= StrawberryNet =

StrawberryNet is a Romanian NGO network aimed at promoting "the protection of the environment, sustainable development, democracy and human rights" in Romania, using electronic telecommunication and ICT (information and communication technologies).

It is organized as a self-coordination body of NGOs providing or using information and communication services. It is, in legal terms, a foundation.

In the recent past (2003–04), StrawberryNet has been involved in supporting a website that gave a voice to mining-affected residents in a historic and picturesque Romanian village, some 400 km north of Bucharest.

Canada-headquartered Roșia Montană Gold Corporation was then planning to take to court the Alburnus Maior non-profit organisation, to prevent it from publishing its rosiamontana.org website.

Roșia Montană Gold Corporation had anticipated carrying out Europe's largest open-cast mining development in the area, even though it would mean the involuntary resettlement of over 2,000 persons, and the potential destruction of a unique archaeological and natural site.

For the villagers, the website gave a voice to tell the world about their opposition to mining.

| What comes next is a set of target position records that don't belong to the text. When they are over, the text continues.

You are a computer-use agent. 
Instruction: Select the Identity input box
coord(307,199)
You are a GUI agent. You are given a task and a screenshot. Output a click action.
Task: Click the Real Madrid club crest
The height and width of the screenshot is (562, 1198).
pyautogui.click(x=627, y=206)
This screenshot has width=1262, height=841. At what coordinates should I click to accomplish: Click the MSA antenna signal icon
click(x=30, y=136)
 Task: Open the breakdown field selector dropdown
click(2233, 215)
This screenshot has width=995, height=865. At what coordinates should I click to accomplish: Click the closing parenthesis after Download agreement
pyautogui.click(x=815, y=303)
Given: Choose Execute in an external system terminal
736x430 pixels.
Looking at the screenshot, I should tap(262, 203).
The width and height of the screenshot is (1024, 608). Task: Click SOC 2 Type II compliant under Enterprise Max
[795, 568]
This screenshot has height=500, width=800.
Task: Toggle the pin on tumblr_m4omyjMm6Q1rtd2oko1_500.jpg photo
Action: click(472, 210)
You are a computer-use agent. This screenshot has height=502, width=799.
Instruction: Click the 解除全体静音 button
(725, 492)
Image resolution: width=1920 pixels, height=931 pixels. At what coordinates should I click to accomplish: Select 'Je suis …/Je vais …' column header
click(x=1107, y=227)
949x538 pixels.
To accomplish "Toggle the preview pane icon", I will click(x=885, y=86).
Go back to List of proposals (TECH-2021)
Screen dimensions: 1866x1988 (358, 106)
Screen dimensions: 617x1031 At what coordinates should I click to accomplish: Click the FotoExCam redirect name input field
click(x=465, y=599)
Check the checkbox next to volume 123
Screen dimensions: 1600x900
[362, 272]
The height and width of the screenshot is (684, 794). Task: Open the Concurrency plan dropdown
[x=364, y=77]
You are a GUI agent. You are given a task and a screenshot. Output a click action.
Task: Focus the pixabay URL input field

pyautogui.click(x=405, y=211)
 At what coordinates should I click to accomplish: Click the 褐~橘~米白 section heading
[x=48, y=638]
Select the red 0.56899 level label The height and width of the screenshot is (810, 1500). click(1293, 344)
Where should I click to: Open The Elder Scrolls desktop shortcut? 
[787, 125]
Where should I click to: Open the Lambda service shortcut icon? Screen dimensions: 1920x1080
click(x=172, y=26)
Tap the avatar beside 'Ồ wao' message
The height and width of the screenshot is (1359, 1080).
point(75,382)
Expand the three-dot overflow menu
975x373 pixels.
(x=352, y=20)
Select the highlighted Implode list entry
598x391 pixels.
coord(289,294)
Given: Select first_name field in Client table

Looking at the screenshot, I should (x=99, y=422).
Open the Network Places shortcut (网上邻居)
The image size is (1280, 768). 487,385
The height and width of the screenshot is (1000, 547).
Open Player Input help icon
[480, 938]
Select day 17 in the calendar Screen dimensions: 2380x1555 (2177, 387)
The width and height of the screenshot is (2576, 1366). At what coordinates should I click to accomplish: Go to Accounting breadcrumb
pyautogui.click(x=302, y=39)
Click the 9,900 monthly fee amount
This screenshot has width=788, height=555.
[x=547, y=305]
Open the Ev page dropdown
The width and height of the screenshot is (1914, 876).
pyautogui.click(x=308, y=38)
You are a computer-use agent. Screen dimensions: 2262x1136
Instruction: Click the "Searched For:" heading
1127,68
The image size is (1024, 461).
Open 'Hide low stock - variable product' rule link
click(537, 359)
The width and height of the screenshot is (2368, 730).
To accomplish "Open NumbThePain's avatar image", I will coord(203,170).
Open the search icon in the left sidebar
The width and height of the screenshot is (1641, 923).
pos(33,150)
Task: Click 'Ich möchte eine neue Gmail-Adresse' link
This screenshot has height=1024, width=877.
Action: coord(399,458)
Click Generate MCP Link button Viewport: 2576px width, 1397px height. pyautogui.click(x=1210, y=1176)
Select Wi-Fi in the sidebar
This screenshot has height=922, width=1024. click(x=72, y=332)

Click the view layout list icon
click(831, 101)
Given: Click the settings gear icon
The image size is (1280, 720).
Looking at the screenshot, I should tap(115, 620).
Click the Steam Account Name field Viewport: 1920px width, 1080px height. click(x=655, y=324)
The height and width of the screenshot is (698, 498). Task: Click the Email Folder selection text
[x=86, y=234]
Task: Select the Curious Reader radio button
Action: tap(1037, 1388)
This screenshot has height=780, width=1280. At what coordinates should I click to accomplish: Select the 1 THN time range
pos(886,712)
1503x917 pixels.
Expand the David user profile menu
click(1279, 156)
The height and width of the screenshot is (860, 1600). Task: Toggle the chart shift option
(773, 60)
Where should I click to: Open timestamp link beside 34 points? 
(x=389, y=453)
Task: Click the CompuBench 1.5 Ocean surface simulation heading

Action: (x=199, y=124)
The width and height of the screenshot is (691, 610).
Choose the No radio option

StrawberryNet took cover of an internet rights charter, to establish that the Canadian-Romanian mining corporation was violating the right to communicate and the freedom of expression and information exchange, by their act of suing the promoter of the site rosiamontana.org. Roșia Montană Gold Corporation is a joint-venture between Minvest, a Romanian, state-owned company and Gabriel Resources, a company registered in Toronto and, offshore, in Barbados and Jersey (the latter company was founded by serial entrepreneur and convicted heroin dealer Frank Timiş.)